1 Lab Session 2 Testing for spatial clustering Intensity estimation

Comparing the clustering between cases and controls

In the above examples, we have seen how to compare a given dataset against CSR. We can also compare two datasets to each other and assess whether the two are significantly different. Case control studies are epidemiological studies, in which careful selection of the control group needs to be made in order to be able to address the scientific question of interest.

The test statistic used in this case is the difference between the $K$ functions estimated using the cases and the controls,

D(s)=K_{\text{cases}}(s)-K_{\text{controls}}(s).

Under the null hypothesis of no spatial clustering, both the cases and the controls come from the same population. We can thus pull all the data together, randomly relabel them as cases or controls, then recalculate $K(s)$ and $D(s)$ . Repeating this a number of times, we can find empirical upper and lower limits for $D(s)$ . T

As an example, we will use the point pattern patt4 (the cases) and we will compare this pattern to a second realisation of the same process, patt5 (the controls).

cases <- patt4
contr <- rpoispp(lambda = lambda4, lmax = 80, win = win4)

kcases <- Kest(cases)
r <- kcases$r
kcontr <- Kest(contr, r = r)

Note that r is the fixed vector of radii that we will use to compute the $K$ -functions below. We can now compute and plot $D$ .

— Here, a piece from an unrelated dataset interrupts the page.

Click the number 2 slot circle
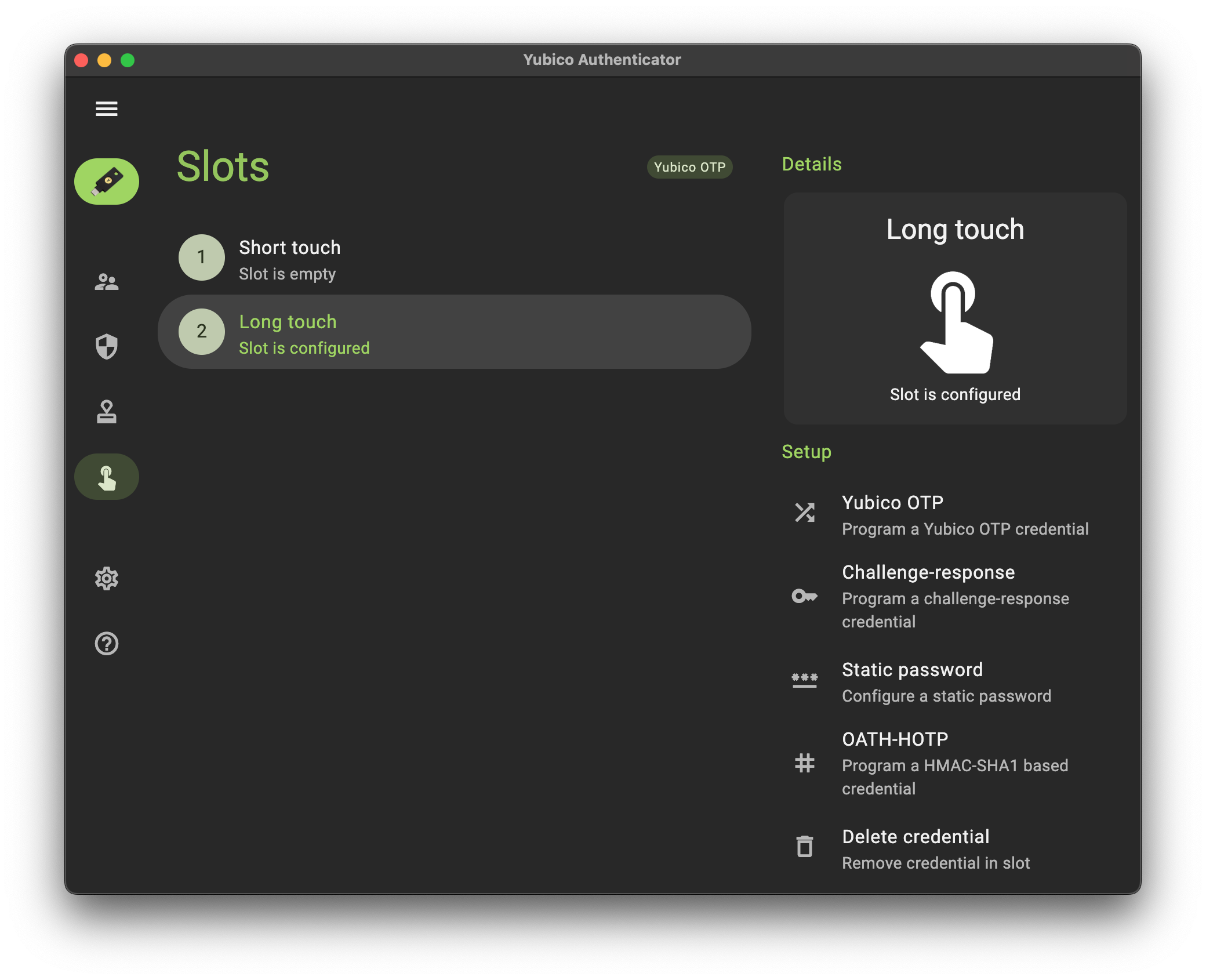 pos(202,332)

D <- kcases$iso - kcontr$iso
plot(r, D, xlab = "r", ylab = "D(r)", type = "l")

To get a confidence band for $D$ , we again use 200 simulations and proceed in a similar manner to above:

Dsim <- c()  # we’ll store our result in this object
x <- c(cases$x, contr$x)
y <- c(cases$y, contr$y)
cc <- c(rep("case", cases$n), rep("control", contr$n))
for (i in 1:nsims) {
    cc <- sample(cc)
    simcases <- ppp(x = x[cc == "case"], y = y[cc ==
        "case"], window = win4)
    simcontr <- ppp(x = x[cc == "control"], y = y[cc ==
        "control"], window = win4)
    dsim <- Kest(simcases, r = r, correction = "isotropic")$iso -
        Kest(simcontr, r = r, correction = "isotropic")$iso
    Dsim <- cbind(Dsim, dsim)
}

qts <- apply(Dsim, 1, quantile, probs = c(0.025, 0.975))

Plotting the result:

plot(NULL, xlab = "r", ylab = "Estimated K function",
    xlim = range(r), ylim = range(Dsim))
polygon(c(r, rev(r)), c(qts[1, ], rev(qts[2, ])), col = "lightgrey",
    border = NA)
lines(r, D)
abline(h = 0, col = "red", lty = "dashed")

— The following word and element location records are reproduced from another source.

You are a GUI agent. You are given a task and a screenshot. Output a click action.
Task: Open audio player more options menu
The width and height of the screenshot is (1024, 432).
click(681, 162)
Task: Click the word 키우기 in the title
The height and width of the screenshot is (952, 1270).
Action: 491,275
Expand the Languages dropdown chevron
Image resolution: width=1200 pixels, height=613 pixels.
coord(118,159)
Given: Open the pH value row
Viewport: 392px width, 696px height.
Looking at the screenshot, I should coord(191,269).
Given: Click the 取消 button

Our simulated cases and controls are from the same inhomogeneous Poisson process model. We do not expect either group to be more clustered than the other, hence we expect most of $D(s)$ to be within the envelope.

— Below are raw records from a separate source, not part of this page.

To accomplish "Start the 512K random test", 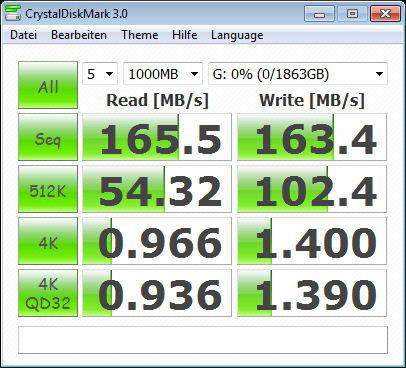I will pos(48,189).
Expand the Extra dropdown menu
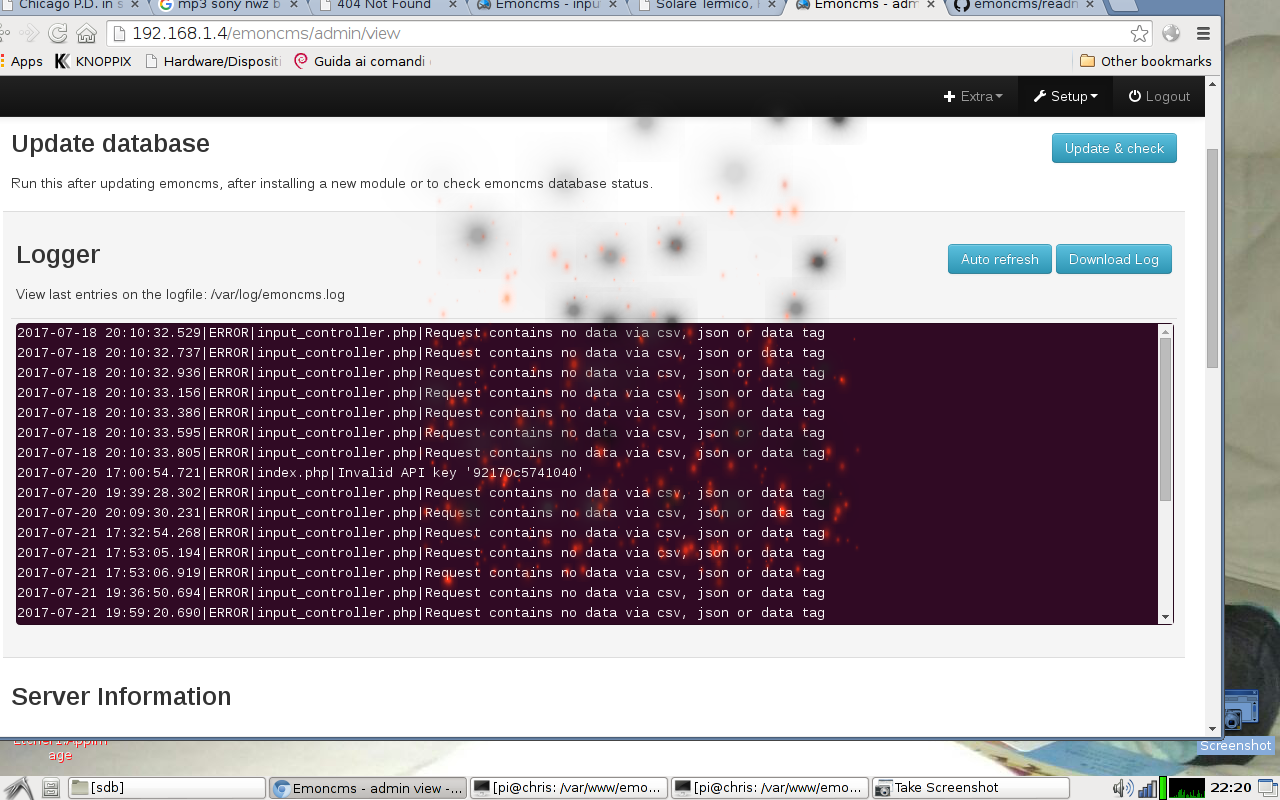Screen dimensions: 1280x800 [x=973, y=96]
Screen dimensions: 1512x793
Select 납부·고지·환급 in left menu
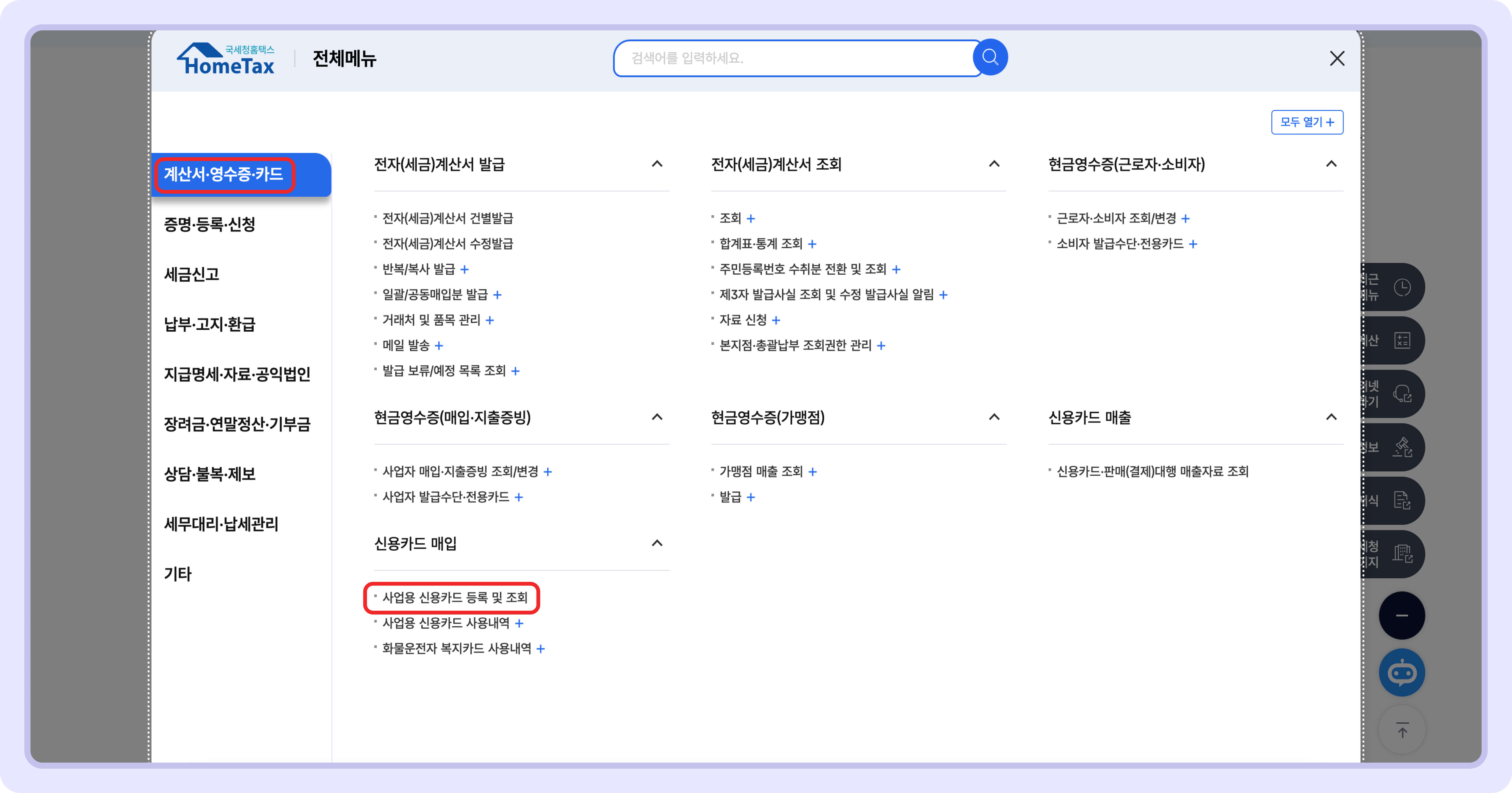(x=209, y=324)
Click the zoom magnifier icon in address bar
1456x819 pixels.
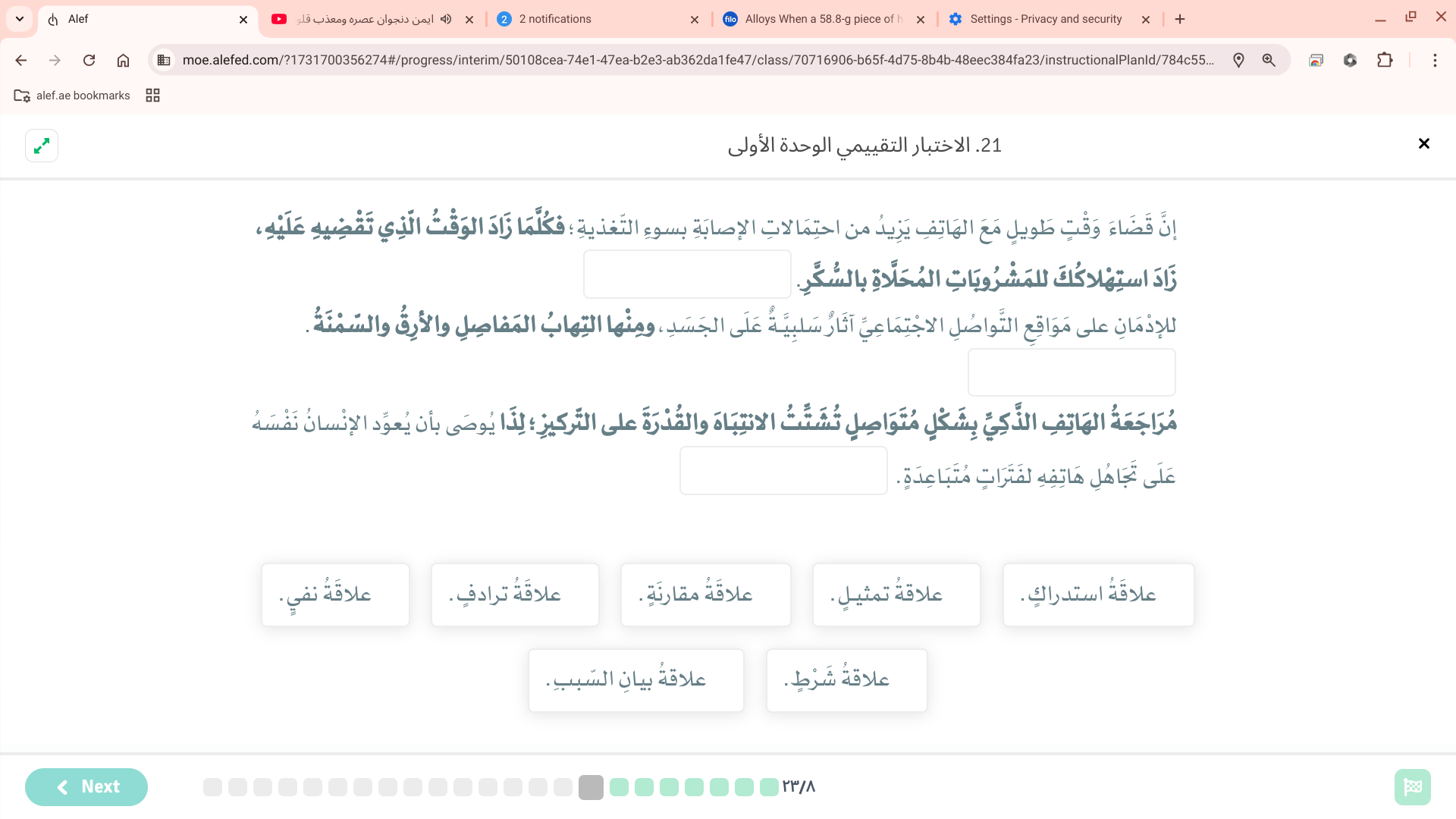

We now generate a very simple example of a clustered process.

x <- patt4$x[1:100]  # take the first 100 points of patt4
y <- patt4$y[1:100]
x <- c(x, rnorm(400, x, 0.05))  # tag on some additional points
y <- c(y, rnorm(400, y, 0.05))
clust <- ppp(x = x, y = y, window = win4)  # note some points will be excluded

plot(clust)

Exercise 1.4.

Draw the estimate of $D(s)$ and confidence envelope comparing clust as the cases with contr as the controls.

Exercise 1.5.

Repeat the exercise for the leukaemia data.